No record may be left out; print them all verbatim.

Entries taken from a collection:
::::::::

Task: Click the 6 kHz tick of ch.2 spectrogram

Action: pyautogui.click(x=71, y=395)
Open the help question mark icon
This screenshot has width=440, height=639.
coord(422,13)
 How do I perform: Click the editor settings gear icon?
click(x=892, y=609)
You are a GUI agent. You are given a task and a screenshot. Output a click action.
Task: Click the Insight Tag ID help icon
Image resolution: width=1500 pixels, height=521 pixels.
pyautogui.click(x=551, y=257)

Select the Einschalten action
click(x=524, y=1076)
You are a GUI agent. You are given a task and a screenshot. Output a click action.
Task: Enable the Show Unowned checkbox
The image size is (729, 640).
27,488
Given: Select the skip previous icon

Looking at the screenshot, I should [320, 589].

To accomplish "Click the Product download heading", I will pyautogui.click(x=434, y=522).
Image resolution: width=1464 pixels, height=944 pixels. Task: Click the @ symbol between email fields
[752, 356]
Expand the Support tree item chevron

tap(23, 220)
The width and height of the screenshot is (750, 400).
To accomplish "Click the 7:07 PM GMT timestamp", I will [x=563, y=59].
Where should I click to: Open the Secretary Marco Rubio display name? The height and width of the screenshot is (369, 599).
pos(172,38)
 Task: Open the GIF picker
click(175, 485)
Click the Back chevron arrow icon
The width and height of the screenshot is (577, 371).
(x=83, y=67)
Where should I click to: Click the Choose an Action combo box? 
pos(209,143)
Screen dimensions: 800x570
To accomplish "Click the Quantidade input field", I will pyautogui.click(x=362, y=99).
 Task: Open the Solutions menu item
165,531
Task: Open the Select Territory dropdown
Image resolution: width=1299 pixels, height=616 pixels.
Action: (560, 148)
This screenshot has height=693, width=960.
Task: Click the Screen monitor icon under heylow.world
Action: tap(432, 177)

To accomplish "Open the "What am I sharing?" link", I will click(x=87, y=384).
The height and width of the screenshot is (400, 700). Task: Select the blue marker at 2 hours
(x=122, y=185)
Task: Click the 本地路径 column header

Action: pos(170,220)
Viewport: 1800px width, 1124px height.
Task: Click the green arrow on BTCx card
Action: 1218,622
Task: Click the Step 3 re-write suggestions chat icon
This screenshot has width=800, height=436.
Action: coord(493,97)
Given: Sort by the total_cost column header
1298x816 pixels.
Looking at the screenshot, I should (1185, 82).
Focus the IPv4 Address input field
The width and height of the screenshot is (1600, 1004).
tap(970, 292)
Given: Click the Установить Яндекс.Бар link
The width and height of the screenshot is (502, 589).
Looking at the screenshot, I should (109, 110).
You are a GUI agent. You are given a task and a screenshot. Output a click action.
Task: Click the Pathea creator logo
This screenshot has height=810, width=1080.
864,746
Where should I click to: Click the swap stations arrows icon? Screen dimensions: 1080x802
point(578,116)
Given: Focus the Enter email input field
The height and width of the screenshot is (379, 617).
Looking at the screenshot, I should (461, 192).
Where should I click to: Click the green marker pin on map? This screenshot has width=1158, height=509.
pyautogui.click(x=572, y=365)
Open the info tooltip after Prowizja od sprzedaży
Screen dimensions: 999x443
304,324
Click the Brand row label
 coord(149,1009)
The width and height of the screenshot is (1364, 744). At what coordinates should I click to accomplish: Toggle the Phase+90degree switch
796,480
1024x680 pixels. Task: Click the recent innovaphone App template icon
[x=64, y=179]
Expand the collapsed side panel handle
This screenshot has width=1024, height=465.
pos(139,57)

::::::::

_Worked solution_.
Task: Click the 6 kHz tick of ch.2 spectrogram

Action: pyautogui.click(x=71, y=395)
Open the help question mark icon
This screenshot has width=440, height=639.
coord(422,13)
 How do I perform: Click the editor settings gear icon?
click(x=892, y=609)
You are a GUI agent. You are given a task and a screenshot. Output a click action.
Task: Click the Insight Tag ID help icon
Image resolution: width=1500 pixels, height=521 pixels.
pyautogui.click(x=551, y=257)

Select the Einschalten action
click(x=524, y=1076)
You are a GUI agent. You are given a task and a screenshot. Output a click action.
Task: Enable the Show Unowned checkbox
The image size is (729, 640).
27,488
Given: Select the skip previous icon

Looking at the screenshot, I should [320, 589].

To accomplish "Click the Product download heading", I will pyautogui.click(x=434, y=522).
Image resolution: width=1464 pixels, height=944 pixels. Task: Click the @ symbol between email fields
[752, 356]
Expand the Support tree item chevron

tap(23, 220)
The width and height of the screenshot is (750, 400).
To accomplish "Click the 7:07 PM GMT timestamp", I will [x=563, y=59].
Where should I click to: Open the Secretary Marco Rubio display name? The height and width of the screenshot is (369, 599).
pos(172,38)
 Task: Open the GIF picker
click(175, 485)
Click the Back chevron arrow icon
The width and height of the screenshot is (577, 371).
(x=83, y=67)
Where should I click to: Click the Choose an Action combo box? 
pos(209,143)
Screen dimensions: 800x570
To accomplish "Click the Quantidade input field", I will pyautogui.click(x=362, y=99).
 Task: Open the Solutions menu item
165,531
Task: Open the Select Territory dropdown
Image resolution: width=1299 pixels, height=616 pixels.
Action: (560, 148)
This screenshot has height=693, width=960.
Task: Click the Screen monitor icon under heylow.world
Action: tap(432, 177)

To accomplish "Open the "What am I sharing?" link", I will click(x=87, y=384).
The height and width of the screenshot is (400, 700). Task: Select the blue marker at 2 hours
(x=122, y=185)
Task: Click the 本地路径 column header

Action: pos(170,220)
Viewport: 1800px width, 1124px height.
Task: Click the green arrow on BTCx card
Action: 1218,622
Task: Click the Step 3 re-write suggestions chat icon
This screenshot has width=800, height=436.
Action: coord(493,97)
Given: Sort by the total_cost column header
1298x816 pixels.
Looking at the screenshot, I should (1185, 82).
Focus the IPv4 Address input field
The width and height of the screenshot is (1600, 1004).
tap(970, 292)
Given: Click the Установить Яндекс.Бар link
The width and height of the screenshot is (502, 589).
Looking at the screenshot, I should (109, 110).
You are a GUI agent. You are given a task and a screenshot. Output a click action.
Task: Click the Pathea creator logo
This screenshot has height=810, width=1080.
864,746
Where should I click to: Click the swap stations arrows icon? Screen dimensions: 1080x802
point(578,116)
Given: Focus the Enter email input field
The height and width of the screenshot is (379, 617).
Looking at the screenshot, I should (461, 192).
Where should I click to: Click the green marker pin on map? This screenshot has width=1158, height=509.
pyautogui.click(x=572, y=365)
Open the info tooltip after Prowizja od sprzedaży
Screen dimensions: 999x443
304,324
Click the Brand row label
 coord(149,1009)
The width and height of the screenshot is (1364, 744). At what coordinates should I click to accomplish: Toggle the Phase+90degree switch
796,480
1024x680 pixels. Task: Click the recent innovaphone App template icon
[x=64, y=179]
Expand the collapsed side panel handle
This screenshot has width=1024, height=465.
pos(139,57)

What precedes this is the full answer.